--- Begin DOCUMENT EXCERPT ---
The ultimate goal of the Community Champions Network is to provide thousands of families with increased stability and preserved adoptions as a result of increased access to quality post-adoption services. The project will work toward this goal by empowering leaders to build community coalitions that work to create sustainable post-adoption services through a combination of grassroots organizing, public awareness campaigns, and advocacy efforts.

Jockey Being Family receives Adoption Excellence Award from Administration for Children and Families

Jockey International, a privately held, family-owned Midwest apparel company, created its first signature citizenship initiative, Jockey Being Family, in October 2004. The initiative, which started in Wisconsin as a way of engaging Jockey employees in service and volunteer activities, is focused on supporting families after they have adopted a child from the U.S. foster care system. Through research, Jockey learned that many companies focus philanthropic efforts on recruiting adoptive parents but few, if any, were supporting families post-adoption. Drawing on the apparent need for more post-adoption resources, Jockey focused its funding on organizations that provide such services to families.
--- End DOCUMENT EXCERPT ---
--- Begin SUPPLIED MATERIAL ---
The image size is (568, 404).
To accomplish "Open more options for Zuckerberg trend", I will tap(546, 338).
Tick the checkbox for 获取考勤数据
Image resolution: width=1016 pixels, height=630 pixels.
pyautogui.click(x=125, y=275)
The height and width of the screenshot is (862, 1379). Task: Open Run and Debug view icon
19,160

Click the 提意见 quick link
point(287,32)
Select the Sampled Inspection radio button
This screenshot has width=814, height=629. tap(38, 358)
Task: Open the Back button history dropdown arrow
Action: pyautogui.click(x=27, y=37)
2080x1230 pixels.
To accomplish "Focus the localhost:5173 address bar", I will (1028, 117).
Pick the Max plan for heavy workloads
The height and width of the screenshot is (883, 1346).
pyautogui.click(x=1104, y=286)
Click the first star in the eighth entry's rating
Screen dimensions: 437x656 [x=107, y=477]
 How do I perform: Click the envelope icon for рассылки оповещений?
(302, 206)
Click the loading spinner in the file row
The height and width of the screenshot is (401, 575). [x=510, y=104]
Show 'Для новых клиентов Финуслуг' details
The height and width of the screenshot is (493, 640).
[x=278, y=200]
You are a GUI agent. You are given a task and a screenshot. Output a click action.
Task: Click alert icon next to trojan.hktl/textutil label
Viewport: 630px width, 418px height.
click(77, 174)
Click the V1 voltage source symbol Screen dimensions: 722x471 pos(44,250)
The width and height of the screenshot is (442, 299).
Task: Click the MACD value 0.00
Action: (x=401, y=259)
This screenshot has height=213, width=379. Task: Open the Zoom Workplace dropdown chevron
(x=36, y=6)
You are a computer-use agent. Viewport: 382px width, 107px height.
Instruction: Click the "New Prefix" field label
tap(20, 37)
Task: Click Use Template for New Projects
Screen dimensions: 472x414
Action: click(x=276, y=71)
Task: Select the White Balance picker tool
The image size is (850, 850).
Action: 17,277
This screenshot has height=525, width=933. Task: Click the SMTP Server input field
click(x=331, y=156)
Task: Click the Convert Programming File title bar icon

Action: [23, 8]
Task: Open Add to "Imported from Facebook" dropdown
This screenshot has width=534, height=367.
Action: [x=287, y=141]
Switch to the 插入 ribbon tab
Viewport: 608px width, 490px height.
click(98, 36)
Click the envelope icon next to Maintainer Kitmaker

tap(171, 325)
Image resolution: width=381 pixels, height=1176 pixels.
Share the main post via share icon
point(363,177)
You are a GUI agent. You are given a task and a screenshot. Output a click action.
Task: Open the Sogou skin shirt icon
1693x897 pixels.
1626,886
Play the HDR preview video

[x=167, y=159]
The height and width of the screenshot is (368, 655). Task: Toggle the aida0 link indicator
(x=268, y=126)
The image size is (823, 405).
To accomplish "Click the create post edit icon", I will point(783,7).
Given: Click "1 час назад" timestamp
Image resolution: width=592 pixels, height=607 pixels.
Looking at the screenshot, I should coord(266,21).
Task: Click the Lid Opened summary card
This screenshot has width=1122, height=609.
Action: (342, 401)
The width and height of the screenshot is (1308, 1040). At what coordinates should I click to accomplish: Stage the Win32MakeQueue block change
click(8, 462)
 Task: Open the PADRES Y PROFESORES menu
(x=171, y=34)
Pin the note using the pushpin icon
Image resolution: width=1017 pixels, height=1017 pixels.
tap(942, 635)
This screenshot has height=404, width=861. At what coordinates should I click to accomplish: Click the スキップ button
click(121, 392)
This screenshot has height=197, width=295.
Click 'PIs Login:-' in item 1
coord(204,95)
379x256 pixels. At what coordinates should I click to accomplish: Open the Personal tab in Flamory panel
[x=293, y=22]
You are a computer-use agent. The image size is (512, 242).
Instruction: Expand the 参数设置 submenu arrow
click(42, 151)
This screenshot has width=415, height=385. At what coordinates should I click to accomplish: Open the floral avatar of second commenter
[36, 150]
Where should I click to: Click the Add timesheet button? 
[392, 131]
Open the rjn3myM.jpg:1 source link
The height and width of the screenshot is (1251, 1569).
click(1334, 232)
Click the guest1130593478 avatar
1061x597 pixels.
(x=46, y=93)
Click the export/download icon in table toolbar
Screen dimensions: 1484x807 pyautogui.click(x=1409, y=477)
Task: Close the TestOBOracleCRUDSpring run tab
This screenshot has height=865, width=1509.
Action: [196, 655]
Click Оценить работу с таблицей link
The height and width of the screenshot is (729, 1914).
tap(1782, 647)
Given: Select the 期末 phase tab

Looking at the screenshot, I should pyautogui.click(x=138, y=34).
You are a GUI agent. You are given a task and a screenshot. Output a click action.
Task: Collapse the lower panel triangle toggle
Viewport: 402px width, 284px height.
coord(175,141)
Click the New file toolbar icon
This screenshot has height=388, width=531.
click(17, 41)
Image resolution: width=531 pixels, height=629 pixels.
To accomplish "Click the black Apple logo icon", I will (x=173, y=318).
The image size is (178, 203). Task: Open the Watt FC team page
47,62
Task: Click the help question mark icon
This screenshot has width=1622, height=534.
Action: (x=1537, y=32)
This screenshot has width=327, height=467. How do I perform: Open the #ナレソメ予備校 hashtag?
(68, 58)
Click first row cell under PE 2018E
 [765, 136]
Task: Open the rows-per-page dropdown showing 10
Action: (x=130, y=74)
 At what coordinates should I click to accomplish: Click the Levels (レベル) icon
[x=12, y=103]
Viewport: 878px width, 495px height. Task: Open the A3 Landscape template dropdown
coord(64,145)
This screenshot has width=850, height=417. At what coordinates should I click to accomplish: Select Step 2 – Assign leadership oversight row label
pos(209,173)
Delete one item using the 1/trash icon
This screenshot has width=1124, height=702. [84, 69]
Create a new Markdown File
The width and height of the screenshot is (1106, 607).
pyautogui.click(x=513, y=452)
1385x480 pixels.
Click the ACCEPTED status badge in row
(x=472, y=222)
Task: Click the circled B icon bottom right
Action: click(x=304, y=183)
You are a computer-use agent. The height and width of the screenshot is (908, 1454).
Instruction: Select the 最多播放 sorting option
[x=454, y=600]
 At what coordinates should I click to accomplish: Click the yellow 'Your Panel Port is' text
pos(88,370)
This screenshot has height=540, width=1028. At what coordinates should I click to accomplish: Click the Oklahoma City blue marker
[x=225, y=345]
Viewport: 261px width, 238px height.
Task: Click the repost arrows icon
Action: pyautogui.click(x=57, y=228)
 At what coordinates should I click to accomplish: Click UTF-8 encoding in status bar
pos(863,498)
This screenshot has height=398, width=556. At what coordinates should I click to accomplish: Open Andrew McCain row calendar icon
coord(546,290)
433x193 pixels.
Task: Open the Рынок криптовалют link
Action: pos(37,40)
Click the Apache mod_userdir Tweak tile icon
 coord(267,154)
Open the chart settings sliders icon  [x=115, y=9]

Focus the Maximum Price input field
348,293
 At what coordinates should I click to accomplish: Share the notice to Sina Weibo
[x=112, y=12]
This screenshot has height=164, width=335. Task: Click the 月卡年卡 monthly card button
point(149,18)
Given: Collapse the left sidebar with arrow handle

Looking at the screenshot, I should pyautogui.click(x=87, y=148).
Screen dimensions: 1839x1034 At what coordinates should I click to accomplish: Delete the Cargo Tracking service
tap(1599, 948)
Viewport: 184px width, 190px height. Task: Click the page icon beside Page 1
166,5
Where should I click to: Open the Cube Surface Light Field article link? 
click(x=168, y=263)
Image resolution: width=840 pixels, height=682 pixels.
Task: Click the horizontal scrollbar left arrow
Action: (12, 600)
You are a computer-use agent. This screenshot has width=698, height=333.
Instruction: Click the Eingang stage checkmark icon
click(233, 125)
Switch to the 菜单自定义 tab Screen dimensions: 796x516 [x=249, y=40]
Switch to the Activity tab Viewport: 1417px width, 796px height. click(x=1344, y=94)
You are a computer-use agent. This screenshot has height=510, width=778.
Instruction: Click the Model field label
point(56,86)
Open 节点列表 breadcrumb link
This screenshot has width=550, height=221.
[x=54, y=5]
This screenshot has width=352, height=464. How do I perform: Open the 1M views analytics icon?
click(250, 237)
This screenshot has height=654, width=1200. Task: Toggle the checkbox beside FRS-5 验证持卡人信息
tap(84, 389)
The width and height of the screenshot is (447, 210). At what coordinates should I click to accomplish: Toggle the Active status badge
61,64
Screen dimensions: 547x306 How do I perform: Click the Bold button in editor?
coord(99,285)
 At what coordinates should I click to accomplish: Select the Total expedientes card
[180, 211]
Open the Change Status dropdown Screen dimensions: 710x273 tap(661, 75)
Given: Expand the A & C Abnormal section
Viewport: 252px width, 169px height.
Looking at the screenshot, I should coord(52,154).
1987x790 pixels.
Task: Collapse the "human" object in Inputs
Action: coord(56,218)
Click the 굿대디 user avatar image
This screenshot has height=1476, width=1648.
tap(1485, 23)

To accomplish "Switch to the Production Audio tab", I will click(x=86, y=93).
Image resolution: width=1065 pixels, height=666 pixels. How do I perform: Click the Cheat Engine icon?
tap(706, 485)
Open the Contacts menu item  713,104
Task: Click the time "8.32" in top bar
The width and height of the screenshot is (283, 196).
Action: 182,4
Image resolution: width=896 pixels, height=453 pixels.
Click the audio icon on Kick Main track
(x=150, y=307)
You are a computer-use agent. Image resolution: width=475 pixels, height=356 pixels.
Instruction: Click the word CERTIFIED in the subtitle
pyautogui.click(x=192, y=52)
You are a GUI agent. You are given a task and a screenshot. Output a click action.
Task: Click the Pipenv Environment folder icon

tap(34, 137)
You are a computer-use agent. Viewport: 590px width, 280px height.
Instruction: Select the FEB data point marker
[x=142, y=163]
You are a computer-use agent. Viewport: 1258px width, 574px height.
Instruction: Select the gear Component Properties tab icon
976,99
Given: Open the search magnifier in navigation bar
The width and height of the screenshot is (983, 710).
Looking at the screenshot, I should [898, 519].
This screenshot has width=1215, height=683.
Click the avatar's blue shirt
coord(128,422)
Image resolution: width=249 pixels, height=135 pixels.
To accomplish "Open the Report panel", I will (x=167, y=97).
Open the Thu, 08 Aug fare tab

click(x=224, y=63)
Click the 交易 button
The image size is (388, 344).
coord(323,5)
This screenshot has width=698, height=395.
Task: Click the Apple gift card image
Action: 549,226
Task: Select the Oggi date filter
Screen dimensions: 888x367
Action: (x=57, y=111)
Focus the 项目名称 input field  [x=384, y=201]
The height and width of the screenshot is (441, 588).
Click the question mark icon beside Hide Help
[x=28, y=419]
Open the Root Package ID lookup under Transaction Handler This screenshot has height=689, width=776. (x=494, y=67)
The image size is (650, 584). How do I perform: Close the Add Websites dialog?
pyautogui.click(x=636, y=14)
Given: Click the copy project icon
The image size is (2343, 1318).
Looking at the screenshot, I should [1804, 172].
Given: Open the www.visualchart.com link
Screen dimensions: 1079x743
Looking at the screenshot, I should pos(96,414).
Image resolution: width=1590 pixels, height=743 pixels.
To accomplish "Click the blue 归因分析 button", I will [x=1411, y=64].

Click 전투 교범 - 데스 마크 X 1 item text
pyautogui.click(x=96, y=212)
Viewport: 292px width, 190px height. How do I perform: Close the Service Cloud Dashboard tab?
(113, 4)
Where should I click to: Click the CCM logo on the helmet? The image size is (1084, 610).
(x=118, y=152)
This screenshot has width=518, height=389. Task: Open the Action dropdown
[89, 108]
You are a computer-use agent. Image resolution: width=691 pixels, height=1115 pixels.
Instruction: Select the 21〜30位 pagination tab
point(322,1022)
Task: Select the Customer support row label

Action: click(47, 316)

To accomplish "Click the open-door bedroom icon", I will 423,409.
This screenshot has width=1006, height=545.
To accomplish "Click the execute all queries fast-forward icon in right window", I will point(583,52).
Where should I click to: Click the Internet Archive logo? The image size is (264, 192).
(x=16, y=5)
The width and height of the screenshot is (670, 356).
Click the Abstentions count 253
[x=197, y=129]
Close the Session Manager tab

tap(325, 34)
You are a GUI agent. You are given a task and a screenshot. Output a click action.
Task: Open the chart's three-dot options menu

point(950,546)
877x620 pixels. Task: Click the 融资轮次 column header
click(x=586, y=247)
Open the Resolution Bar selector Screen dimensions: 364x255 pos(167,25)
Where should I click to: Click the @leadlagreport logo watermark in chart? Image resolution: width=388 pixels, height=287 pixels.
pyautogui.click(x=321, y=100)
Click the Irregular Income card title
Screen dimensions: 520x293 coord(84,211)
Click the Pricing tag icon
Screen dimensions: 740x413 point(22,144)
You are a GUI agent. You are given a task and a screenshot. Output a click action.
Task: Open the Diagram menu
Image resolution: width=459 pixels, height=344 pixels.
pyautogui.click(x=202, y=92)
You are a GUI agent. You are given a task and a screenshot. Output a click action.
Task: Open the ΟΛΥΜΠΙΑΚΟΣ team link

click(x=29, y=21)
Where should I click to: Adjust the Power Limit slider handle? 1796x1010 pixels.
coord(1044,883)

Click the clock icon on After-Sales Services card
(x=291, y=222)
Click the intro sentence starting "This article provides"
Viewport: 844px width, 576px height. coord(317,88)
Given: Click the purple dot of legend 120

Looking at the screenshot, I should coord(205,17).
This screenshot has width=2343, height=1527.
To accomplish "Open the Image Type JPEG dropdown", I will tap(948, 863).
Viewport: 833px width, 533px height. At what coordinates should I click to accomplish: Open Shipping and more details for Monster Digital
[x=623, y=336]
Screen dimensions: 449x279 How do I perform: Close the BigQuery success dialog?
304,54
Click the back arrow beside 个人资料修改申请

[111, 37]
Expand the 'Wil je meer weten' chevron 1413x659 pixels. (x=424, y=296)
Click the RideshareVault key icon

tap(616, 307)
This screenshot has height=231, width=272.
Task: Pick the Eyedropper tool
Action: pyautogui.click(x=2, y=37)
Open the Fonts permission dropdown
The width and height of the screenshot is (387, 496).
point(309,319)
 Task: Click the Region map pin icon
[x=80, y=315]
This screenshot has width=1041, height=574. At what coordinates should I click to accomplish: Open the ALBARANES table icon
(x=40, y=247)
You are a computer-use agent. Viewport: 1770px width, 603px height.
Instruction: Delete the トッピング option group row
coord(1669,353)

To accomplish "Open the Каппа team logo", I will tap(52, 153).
--- End SUPPLIED MATERIAL ---
◆ **GIVEN EXERCISE 1**: In the passage on post-adoption support, in what month and year did Jockey International create Jockey Being Family?
◆ **GIVEN EXERCISE 2**:
Does each statement below agree with the passage on post-adoption support? Answer yes or no for each and quote the words that decide it.
(a) Jockey Being Family started in Wisconsin.
(b) Jockey International is a publicly traded company.
(c) Jockey learned that many companies focus their philanthropic efforts on supporting families after adoption.

◆ **COMPLETE OUTPUT 1**: October 2004.

◆ **COMPLETE OUTPUT 2**:
(a) Yes: "The initiative, which started in Wisconsin as a way of engaging Jockey employees in service and volunteer activities"
(b) No: "a privately held, family-owned Midwest apparel company"
(c) No: "many companies focus philanthropic efforts on recruiting adoptive parents but few, if any, were supporting families post-adoption"